Now that we have discussed those file folders, let’s get back to the journal database. This database keeps track of everything in the “file_manager” directory, including those things we just discussed. Figure 46 shows the top level of the database’s entries.
If I filter the “key” column using the term “package” from the “media_package_thumb” folder (the “media_package_thumb.0” files) I get the results seen in Figure 47.
The values in the “key” column are the file names for the 21 files seen in Figure 38. The values seen in the “last_update_time” column are the timestamps for when I took the pictures. This is a method by which examiners/investigators could potentially recover snaps that have been deleted.
WHAT ELSE IS THERE?
As it turns out, there are a few more, non-database artifacts left behind which are located in the “shared_prefs” folder seen in Figure 1. The contents can be seen in Figure 48.
The first file is identity_persistent_store.xml seen in Figure 49. The file contains the timestamp for when Snapchat was installed on the device (INSTALL_ON_DEVICE_TIMESTAMP), when the first logon occurred on the device (FIRST_LOGGED_IN_ON_DEVICE_TIMESTAMP), and the last user to logon to the device (LAST_LOGGED_IN_USERNAME).
Figure 50. shows the file LoginSignupStore.xml. it contains the username that is logged in.
The file user_session_shared_pref.xml has quite a bit of account data in it, and is seen in Figure 51. For starters, it contains the display name (key_display_name), the username (key_username), and the phone number associated with the account (key_phone).
The value “key_created_timestamp” is notable. This time stamp converts to November 29, 2018 at 15:13:34 (EST). Based on my notes from my Nougat image, this was around the time I established Fake Account 1, which was used in the creation of the Nougat image. This might be a good indicator of when the account was established, although, you could always get that data from serving Snapchat with legal process.
Rounding it out is the “key_user_id” (seen in the Friends table of the main database) and the email associated with the account (key_email).
Snapchat’s reputation proceeds it very well. I have been in a few situations where examiners/investigators automatically threw up their hands and gave up after having been told that potential evidence was generated/contained in Snapchat. They wouldn’t even try.

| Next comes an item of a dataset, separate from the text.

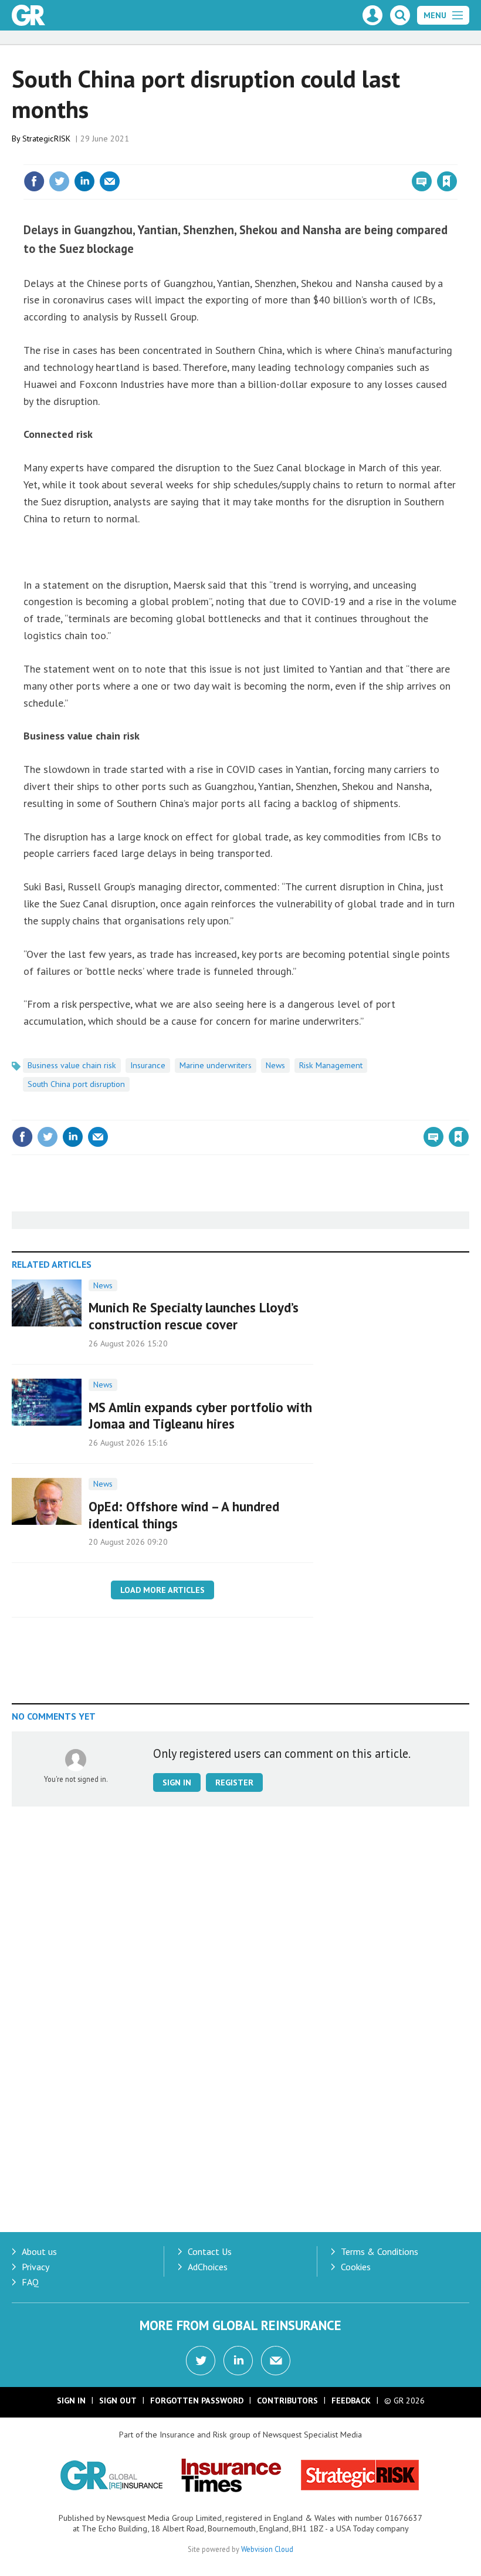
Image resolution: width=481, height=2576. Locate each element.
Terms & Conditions (379, 2251)
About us (39, 2251)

I will say that while I always have (and will) try to examine anything regardless of what the general concensus is, I did share a bit of others’ skepticism about the ability to recover much data from Snapchat. However, this exercise has shown me that there is plenty of useful data left behind by Snapchat that can give a good look into its usage.

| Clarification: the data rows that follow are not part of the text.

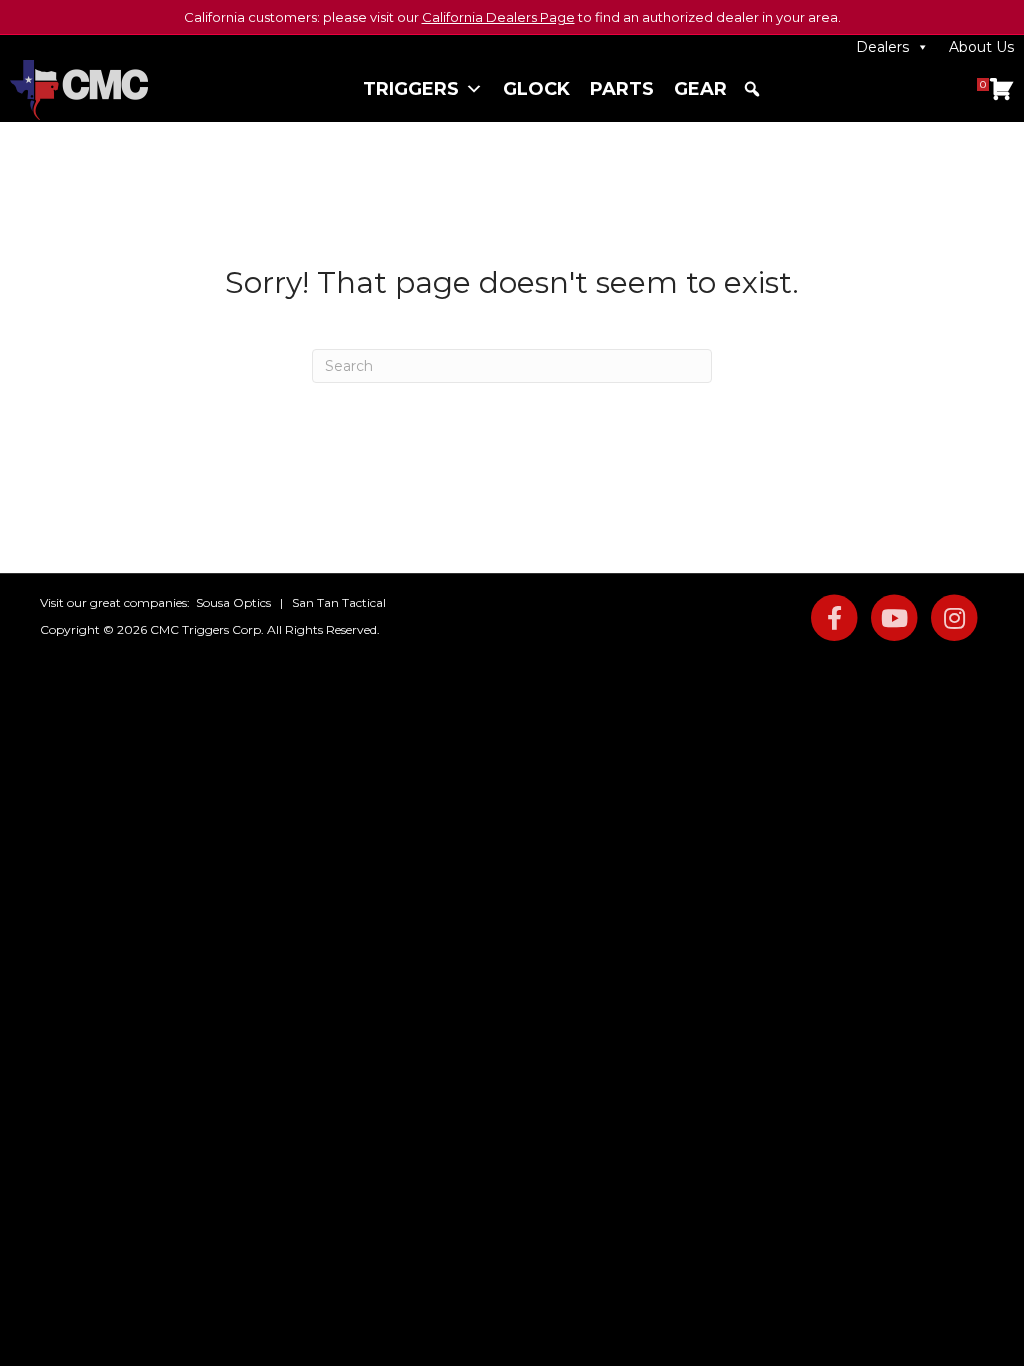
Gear (700, 89)
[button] (752, 89)
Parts (622, 89)
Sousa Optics (233, 602)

Alexis Brignoni over at Initialization Vectors noticed that I failed to address something in this post. First, thanks to him for reading and contacting me. 🙂 Second, he noticed that I did not address Cellebrite Physical Analyzer’s (v 7.19) and Axiom’s (v 3.0) ability to parse my test Snapchat data (I addressed the extraction portion only).
We both ran the test data against both tools and found both failed to parse any of the databases. Testing found that while Cellebrite found the pictures I describe in this post, it did not apply the correct MAC times to them (from the journal.db). Axiom failed to parse the databases and failed to identify any of the pictures.
This is not in any way shape or form a knock on or an attempt to single out these two tools; these are just the tools to which I happen to have access. These tools work, and I use them regularly. The vendors do a great job keeping up with the latest developments in both the apps and the operating systems. Sometimes, though, app developers will make a hard turn all of a sudden, and it does take time for the vendors to update their tools. Doing so requires R&D and quality control via testing, which can take a while depending on the complexity of the update.
However, this exercise does bring to light an important lesson in our discipline, one that bears repeating: test and know the limitations of your tools. Knowing the limitations allows you to know when you may be missing data/getting errant readings. Being able to compensate for any shortcomings and manually examine the data is a necessary skillset in our discipline.
Thank you Alexis for the catch and assist!